--- Start Excerpted data ---
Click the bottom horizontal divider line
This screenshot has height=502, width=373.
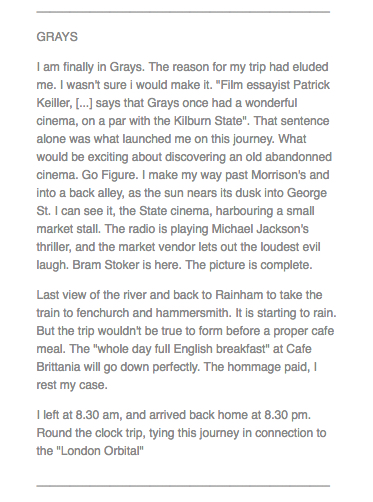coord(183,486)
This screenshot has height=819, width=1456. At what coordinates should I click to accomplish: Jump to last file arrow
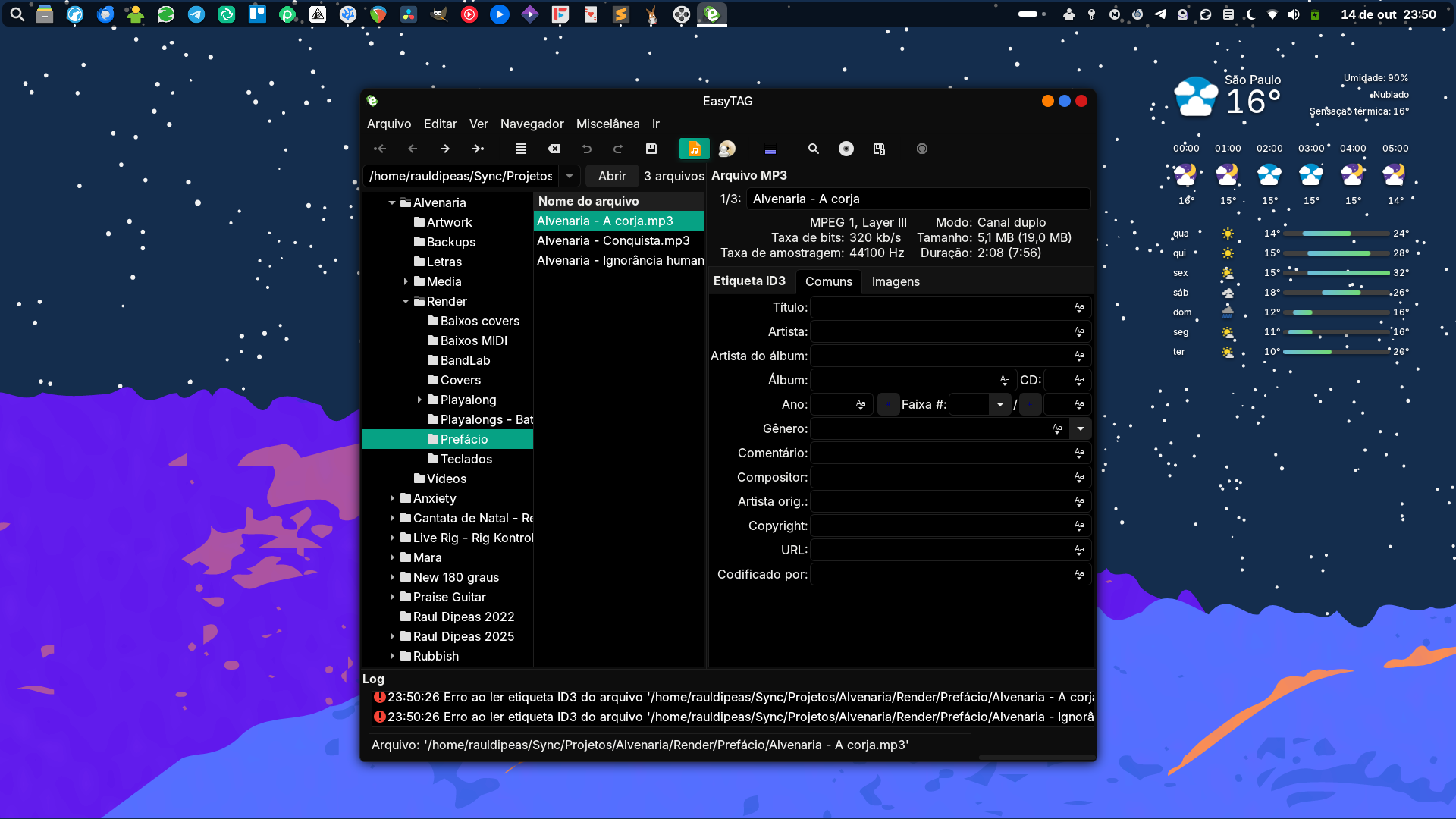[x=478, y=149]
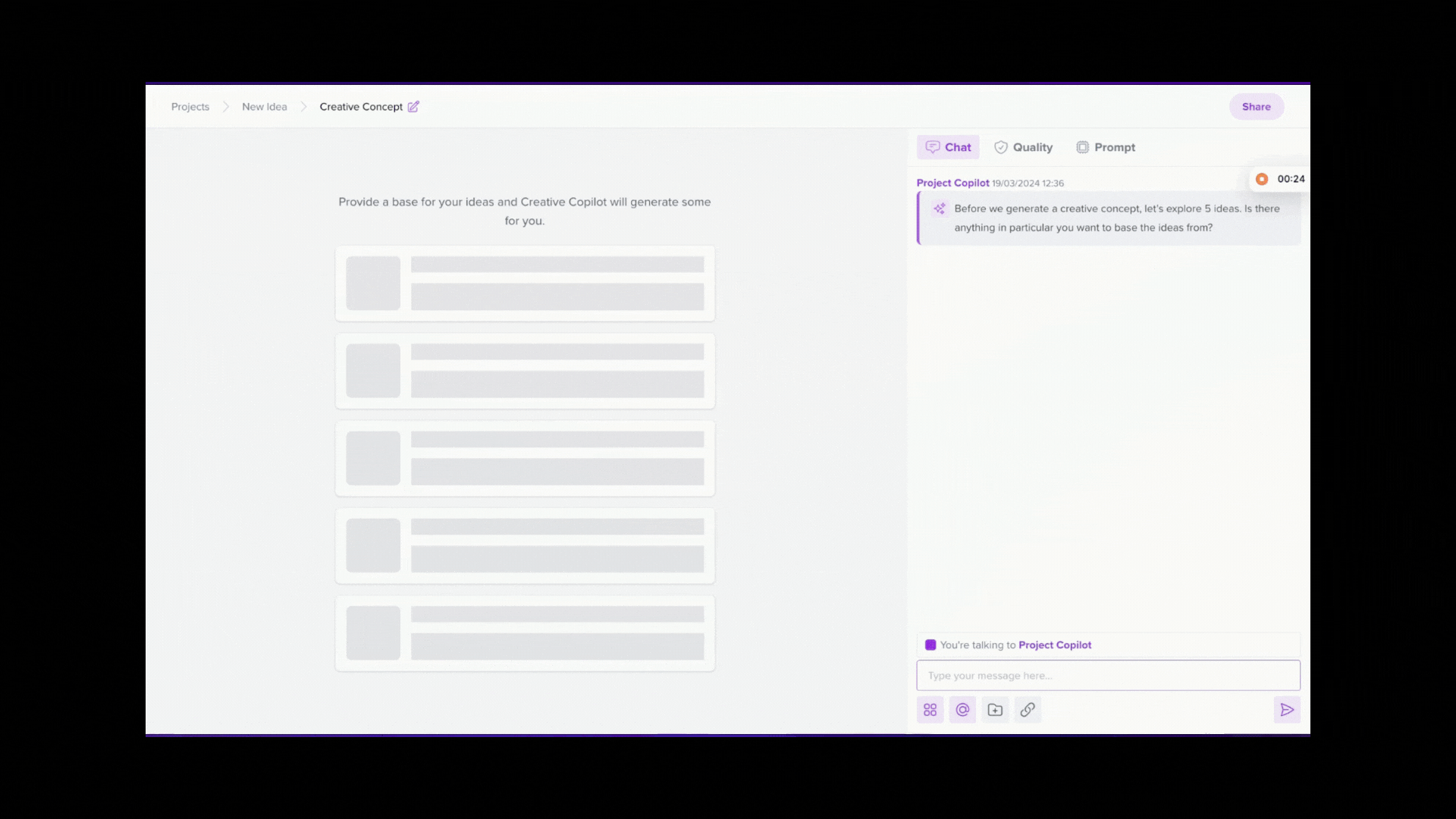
--- End Excerpted data ---
--- Start Excerpted data ---
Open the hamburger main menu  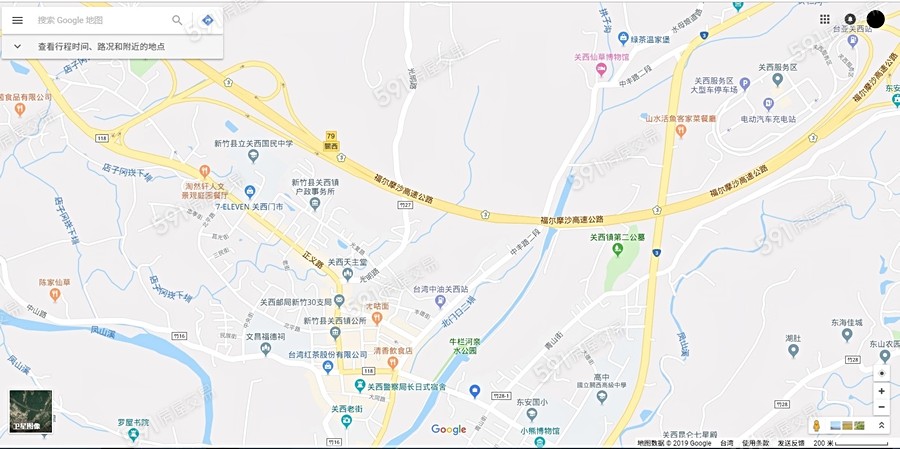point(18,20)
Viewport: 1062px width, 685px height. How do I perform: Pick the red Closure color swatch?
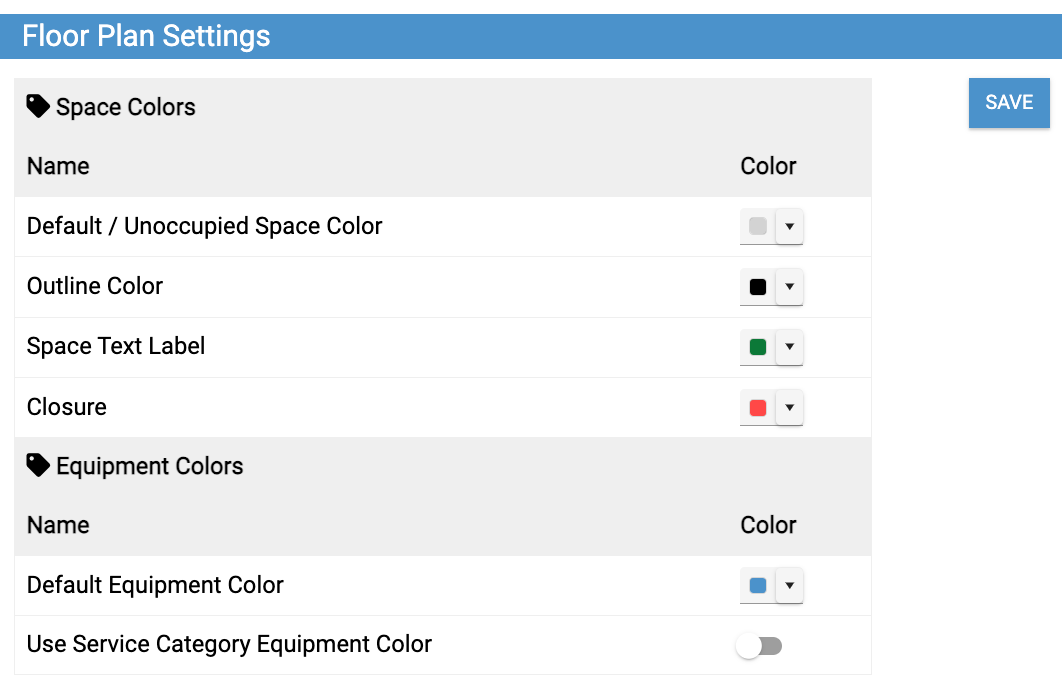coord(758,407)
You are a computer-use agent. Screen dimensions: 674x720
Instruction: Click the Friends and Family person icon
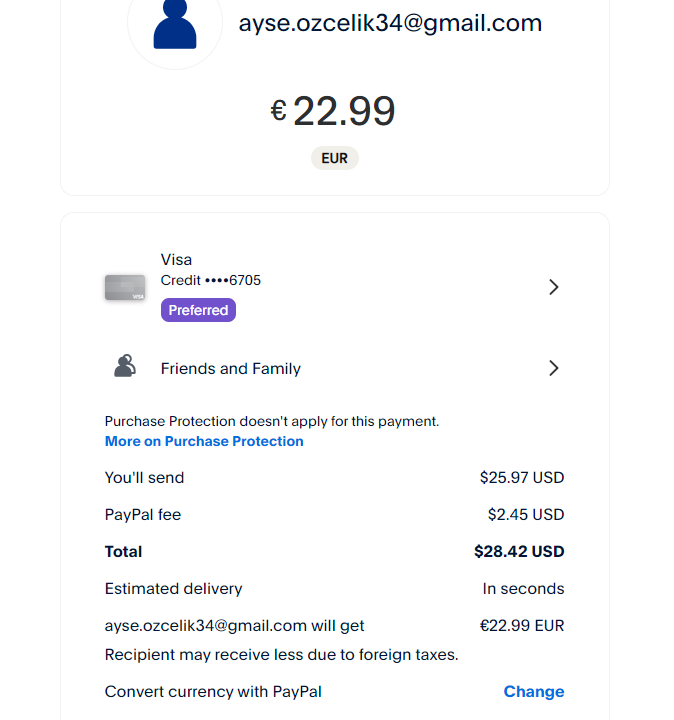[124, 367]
--- End Excerpted data ---
--- Start Excerpted data ---
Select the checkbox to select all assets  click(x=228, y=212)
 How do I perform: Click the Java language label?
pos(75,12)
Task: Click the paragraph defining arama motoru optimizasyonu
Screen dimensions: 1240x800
--- End Excerpted data ---
■ **Requirements**
Recast the listing from the line containing "Click the bottom horizontal divider line" through the line containing "[x=478, y=149]" as a two-column CSV with the columns instruction and coordinates. Give one row per request, put each value in a single quoted field with its line breaks replaced by spaces, and leave out the pictures.

■ **Correct answer**
instruction,coordinates
"Click the bottom horizontal divider line This screenshot has height=502, width=373.","coord(183,486)"
"This screenshot has height=819, width=1456. At what coordinates should I click to accomplish: Jump to last file arrow","[x=478, y=149]"